Prologue
We could hear the rumble of high-powered
rocket engines warming up at idle from the other side of the airfield as we
climbed aboard the transport. That rumble grew steadily louder as we were
carried across the airfield toward the hangar, until I could feel the
vibrations of it in my chest. As we climbed down from the Hummer and approached
the external crew access door, the engines shut down one by one so that when we
entered and walked down the corridor to the main hangar, our footsteps and
their echoes off the walls were the only sounds that filled an eerie silence.
As we entered the main hangar, we all stopped in our tracks and gazed up at the
spaceship resting on her launch ramp above us.
With the brilliance of the overhead hangar
arc lights reflecting off her white paint and her nose canted up thirty
degrees, she looked as if she was flying to the stars without us. She was
breathtakingly beautiful. She was to be our home for roughly two years—one
hundred and eighty days of flight time to Mars, three hundred and seventy days
of living and working there, and one hundred and eighty days for the return
journey, or thereabouts. She was named Albatross
after the fabled bird, a legendary symbol of hope and good luck to ancient (and
not-so-ancient) mariners.
She would have had a classic flying saucer
shape if it weren’t for the array of three huge thrusters poking out of her
stern. There was one port thruster and one starboard thruster, and nestled
between them but slightly higher on the stern was the main thruster. There were
also twin Titan rocket boosters mounted to her underbelly, which gave the
impression that she was carrying two very large torpedoes. They were there to
save us fuel and to help blast us up to exit speed into the stratosphere, where
they would be released to parachute back to Earth to be recovered, serviced,
and refueled ready for the next launch. The spell was broken by the approach of
Colonel Holman McCallum. He looked over his shoulder and upward, saying,
“She certainly is a beautiful ship to
behold. I have no doubt that you two clowns are dying to launch her into space
and send her blazing through the solar system toward Mars.”
“Yes, sir!” Nick and I replied immediately.
He shook our hands and then the hands of the rest of the crew, wishing us all
the best of luck. Then he escorted us to the elevator that would lift us to the
entry hatch into the ship.
The other four crew members stepped onto the
elevator, and it started to rise. Holly, as the colonel was known, grabbed our
arms and led us into a room nearby. After closing the door, he turned and
walked to his briefcase, opened it, and pulled out two astronaut canteens,
which he held out to us. Although they looked like normal canteens, they were
designed to be used in zero gravity, so they had a one way valve stem to draw
out the liquid. More like a Sippy cup than a canteen, really.
“We’ve already got one each, sir,” I said.
“Not like these, you haven’t. They’re filled
with rum.” We took them eagerly and thanked him.

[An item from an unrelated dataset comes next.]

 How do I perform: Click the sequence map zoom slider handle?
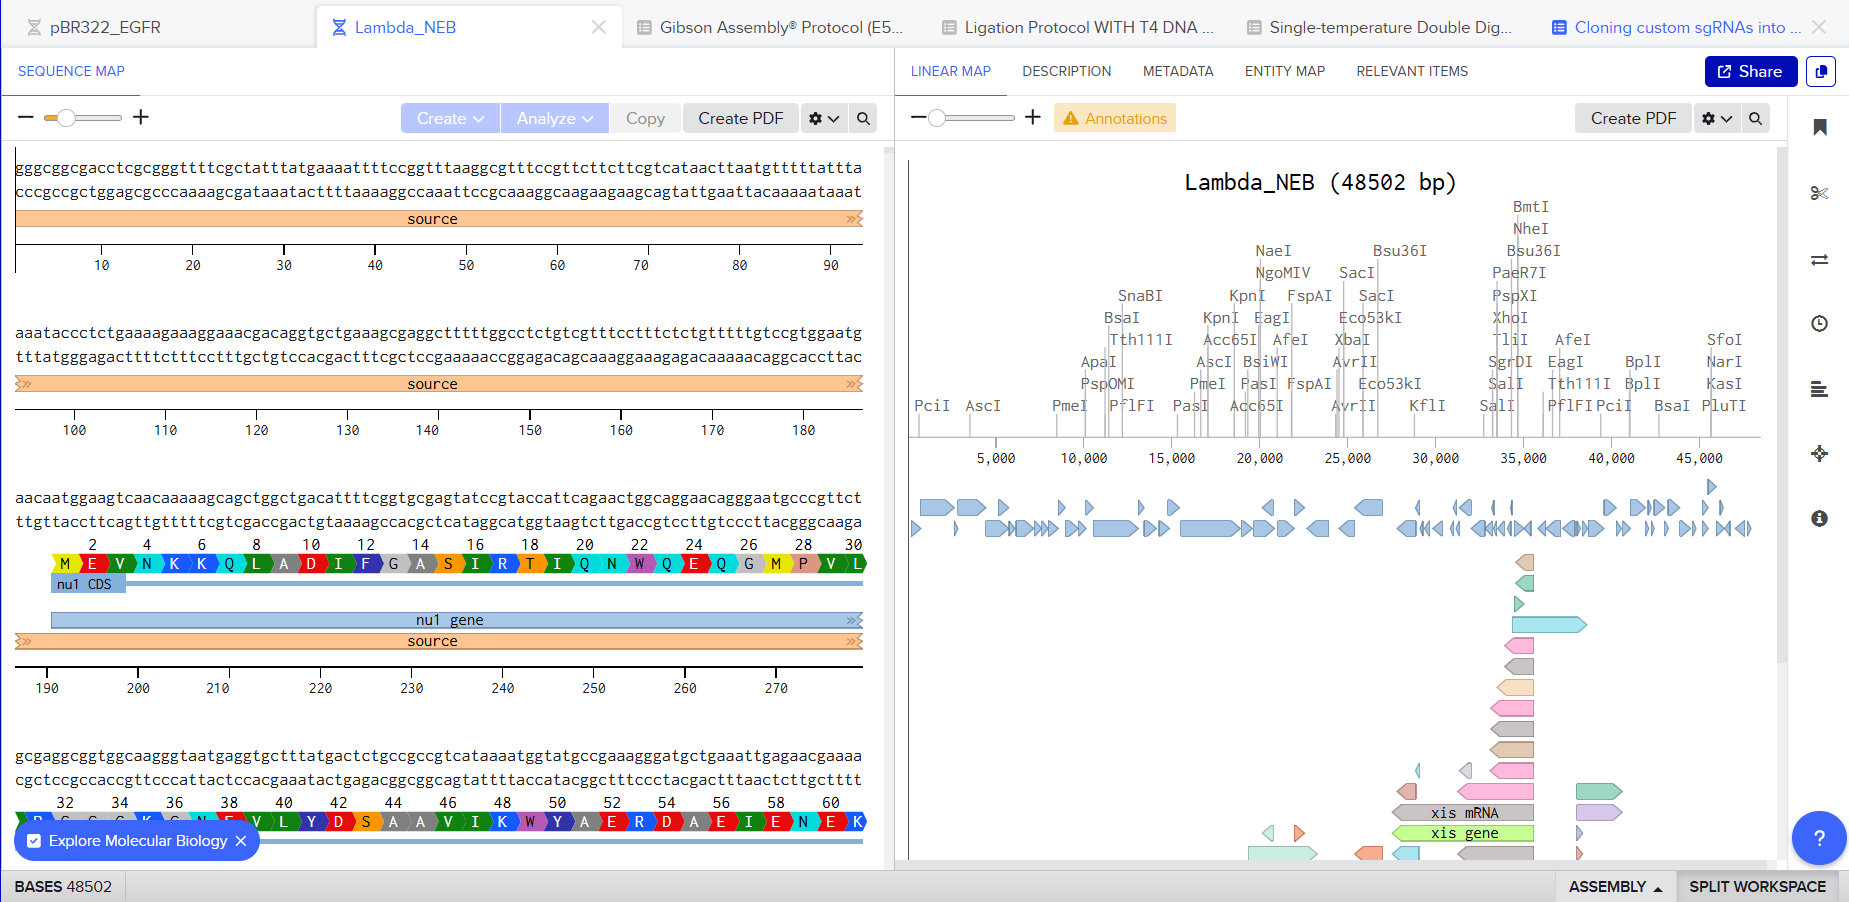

“Think of it as a going away gift, and I
stress going away,” he said with a
smile. “I figure you won’t come across many corner liquor stores out there,
although I suppose you could order it on the Internet, but you’d have Buckley’s
chance of getting it delivered to you! Drink it slowly; it’s got to last you
twenty-four months or more.”
We thanked him again as we stepped onto the
elevator, and it started to rise. Holly once again shook our hands and wished
us good luck on the gantry outside the entry hatch. He couldn’t follow us into
the ship, because he wasn’t wearing magnetic boots, which were required to keep
from sliding down the thirty-degree slope of the metal deck and crashing into
the aft bulkhead. After we were fully suited up and strapped into our launch
chairs, there wasn’t really anything for us to do while the techies did the
final checks and preparations to launch, so I let my mind wander back to the
time when I had first met Nicholas Watson.